Daily operations in a service station inevitably result in spillage of dangerous substances. Spillage is easy to come by; a customer accidentally overfilling their fuel tank, an undetected small leak in a hose, or a person who spills brake fluid while refilling their car. Although the single daily discharge of one service station may not result in catastrophic consequences to the environment, combined harmful discharge from thousands of service stations across the country could seriously threaten our ecosystem.

The most dangerous section of a service station is the refuelling area, as this is where spillage is most likely to occur. Service stations are required to roof the refuelling area to avoid contaminated run-off from entering stormwater discharge. In addition to this, service stations must also have a water treatment system capable of removing contaminants from water. Once all harmful particles have been removed, water is allowed to be discharged to the sewer. These particles can be removed by using a Cleanawater oil water separator.

Oil Water Separators

Service stations play a vital role in the smooth operation of public and private transport. While some service stations are located in CBDs and suburbs, others are located in remote and isolated areas. It is critical that service station water management equipment commissioned to protect the environment operates appropriately and reliably 24/7, as faulty equipment will result in extensive and expensive downtime.

Cleanawater offers high quality above ground oil water separators capable of handling peak periods whilst maintaining the highest operational standards. Typically, above ground oil water separators are preferred over underground oil water separators, as they are easier and cheaper to install and maintain.

hydrocyclone oil water seperator service stationsCleanawater’s hydrocyclone oil water separator operates by spinning service station wastewater under centrifugal forces up to 1000 times the force of gravity. Water particles are forced towards the wall of the cyclone, while oil particles travel inwards toward the centre of the cyclone. Oil is discharged into an oil waste drum, while treated water is discharged to the sewer.

Cleanawater’s hydrocyclone oil water separators are ideal for service stations where the space to install equipment is restricted, and where large amounts of oily water need to be processed.

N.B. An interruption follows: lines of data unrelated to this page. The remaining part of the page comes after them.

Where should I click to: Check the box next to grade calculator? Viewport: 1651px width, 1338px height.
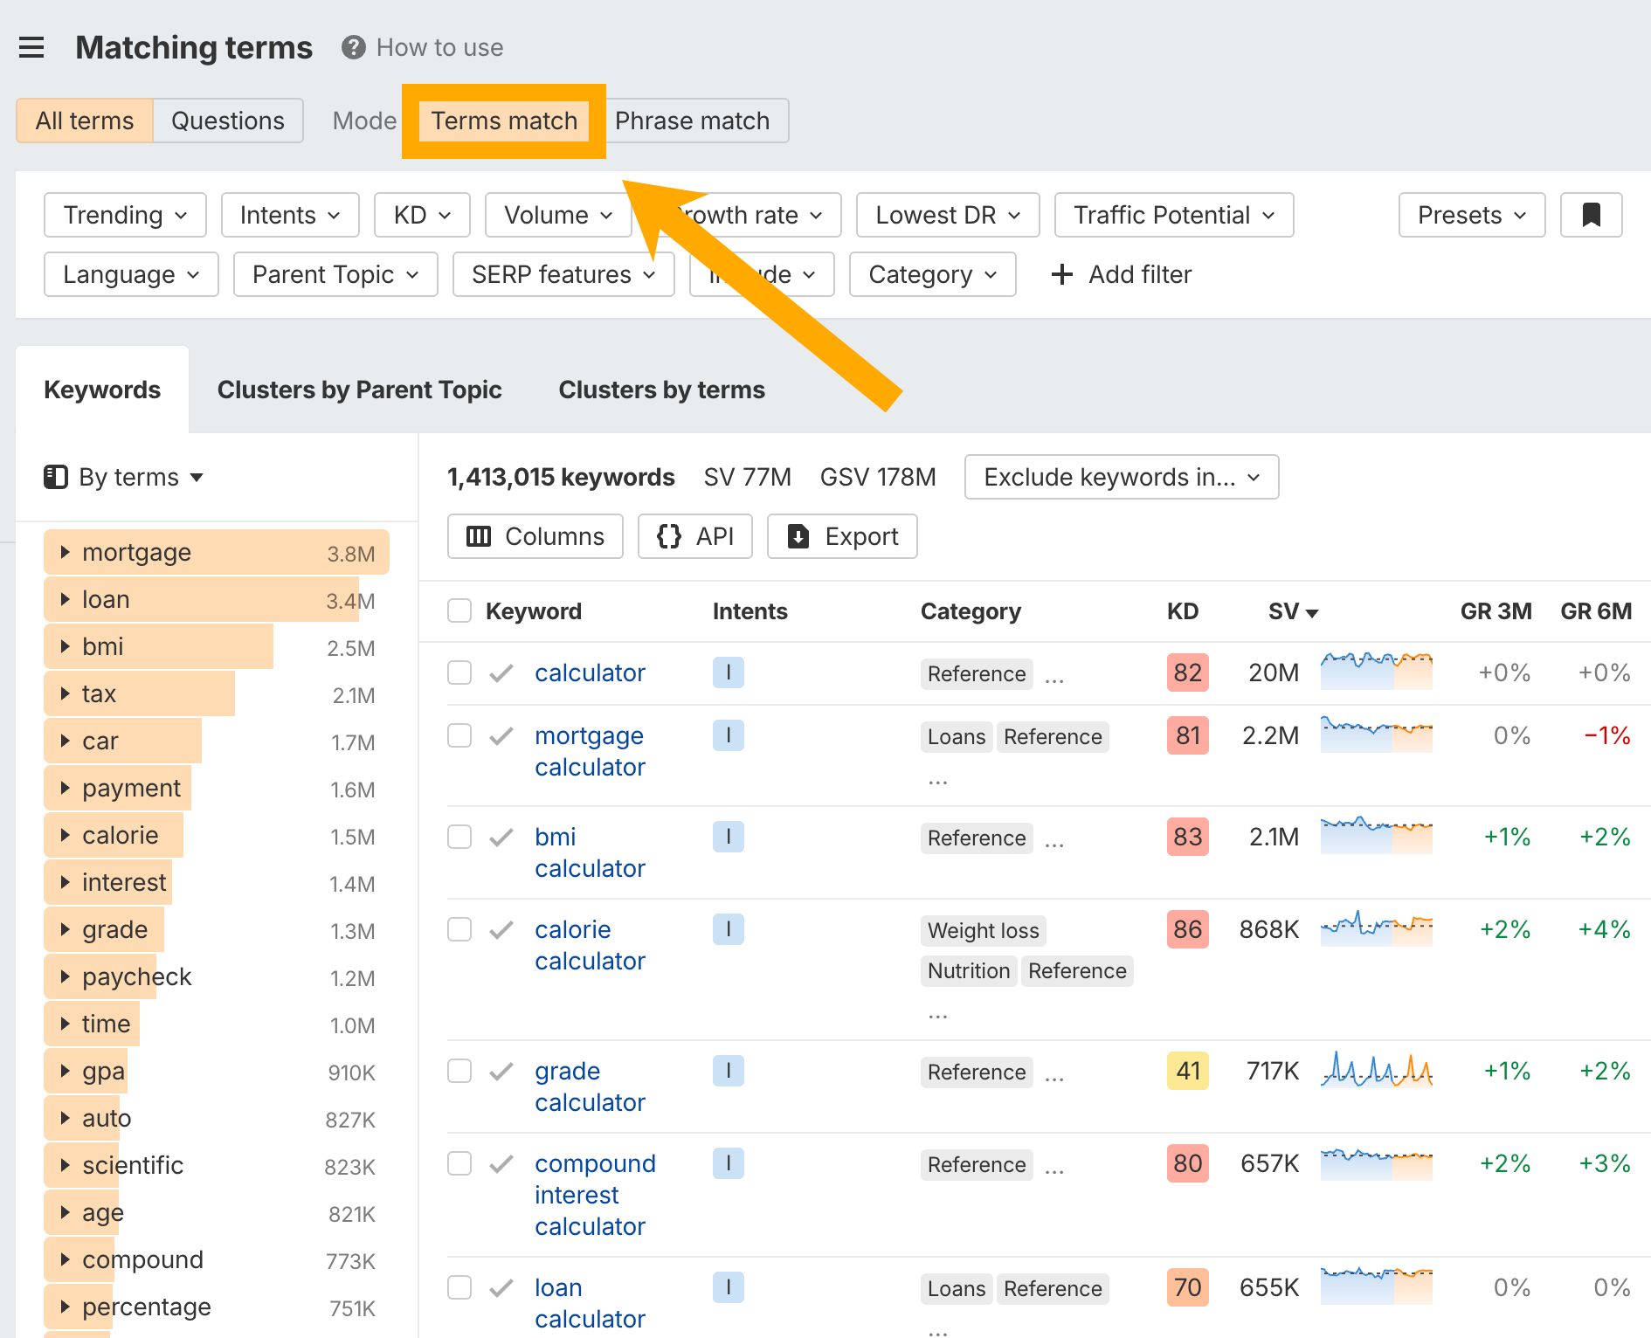click(459, 1071)
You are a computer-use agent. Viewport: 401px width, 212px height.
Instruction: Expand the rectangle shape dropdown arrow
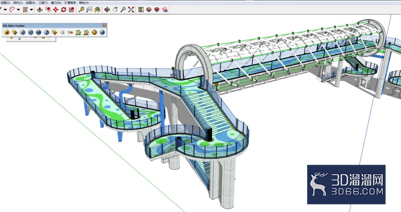pyautogui.click(x=31, y=10)
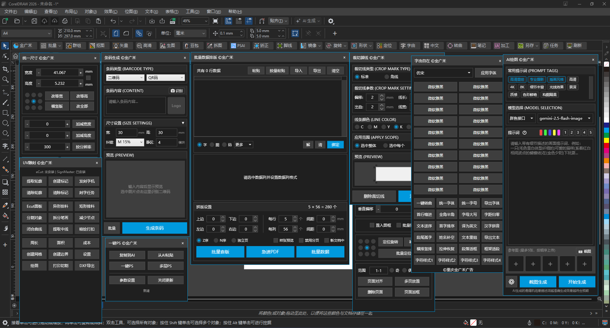The image size is (610, 328).
Task: Click the 生成条码 button
Action: click(154, 228)
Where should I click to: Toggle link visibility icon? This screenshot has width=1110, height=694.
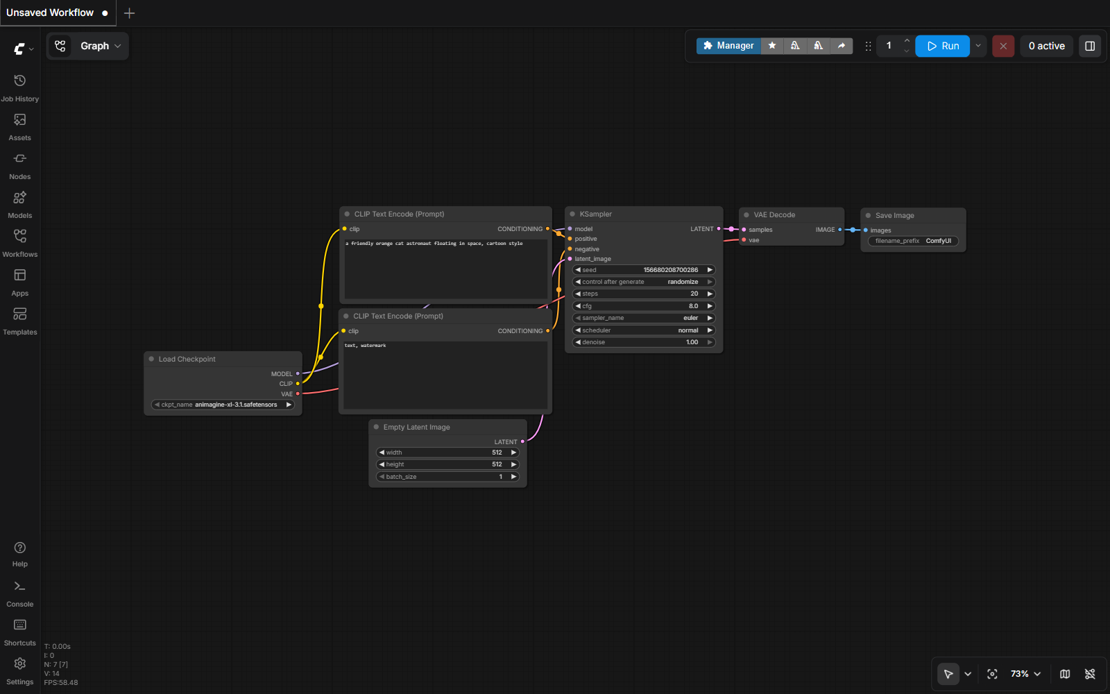[x=1090, y=674]
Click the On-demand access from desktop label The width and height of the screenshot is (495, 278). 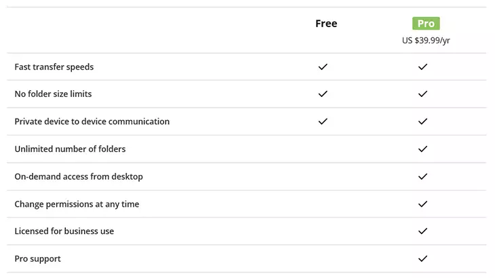click(x=79, y=177)
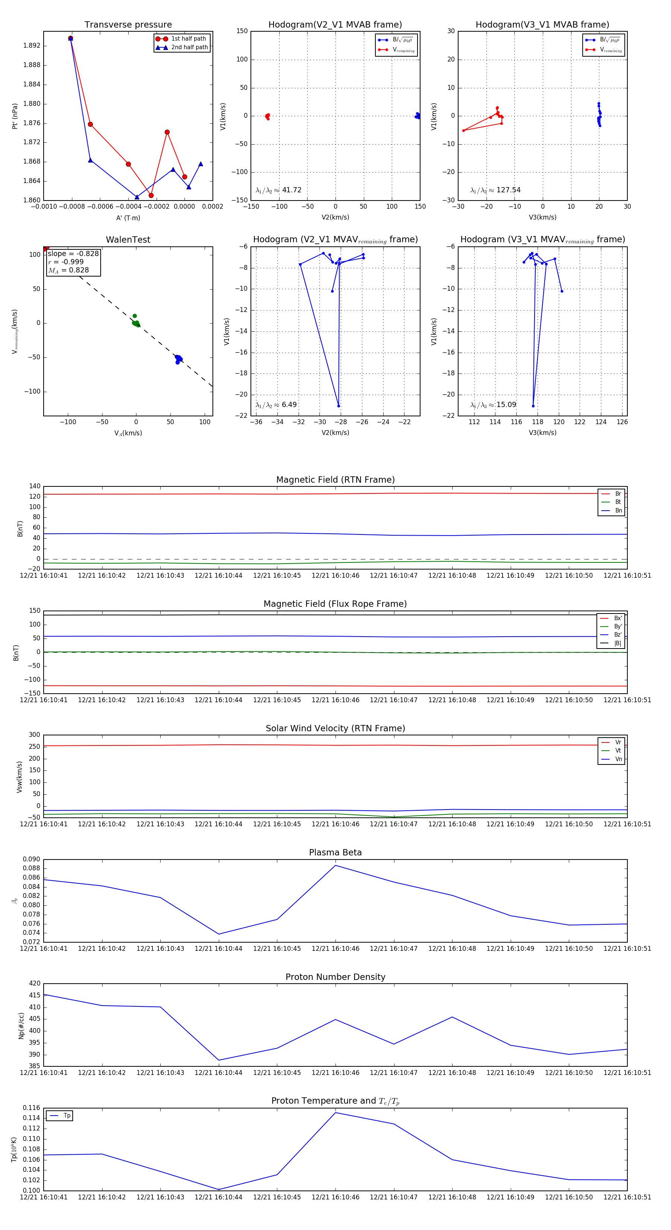Click the red Br legend line swatch
671x1230 pixels.
click(x=605, y=494)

Cleanawater’s hydrocyclone oil water separators have no moving parts, which minimises the wear of components and the likelihood of failure. Additionally, these oil water separators require minimal maintenance in comparison to other oil water separators on the market, and are supplied to service station customers pre-plumbed and pre-wired for easy installation. This means that service stations can comply with water authority requirements more quickly and easily using Cleanawater’s water management systems.

For service stations where space is not a constraint, Cleanawater’s coalescing plate separators are an excellent fit. Coalescing media in the separator forces oil droplets to adhere to the surface area of the media, where they join to create layers that float to the top. Oil is extracted from the top of the separator and is stored in a waste oil drum. Treated water is extracted from the bottom of the oil water separator, and is subsequently discharged to sewerage.

First Flush Diversion Systems

In some scenarios, water authorities may require a first flush diversion system to be installed in service stations if forecourts are exposed to rainwater. Cleanawater’s service station first flush diversion systems operate by diverting harmful water to the water treatment system, while allowing clean water to be discharged to stormwater drains. Service stations located in heavy rainfall areas will benefit from having a first flush diversion system. Being able to divert clean water to stormwater discharge will minimise the amount of service station wastewater going to the sewer, thus minimising sewerage discharge costs. A service station using first flush diversion system will also considerably lessen their effect on the environment through correct water management.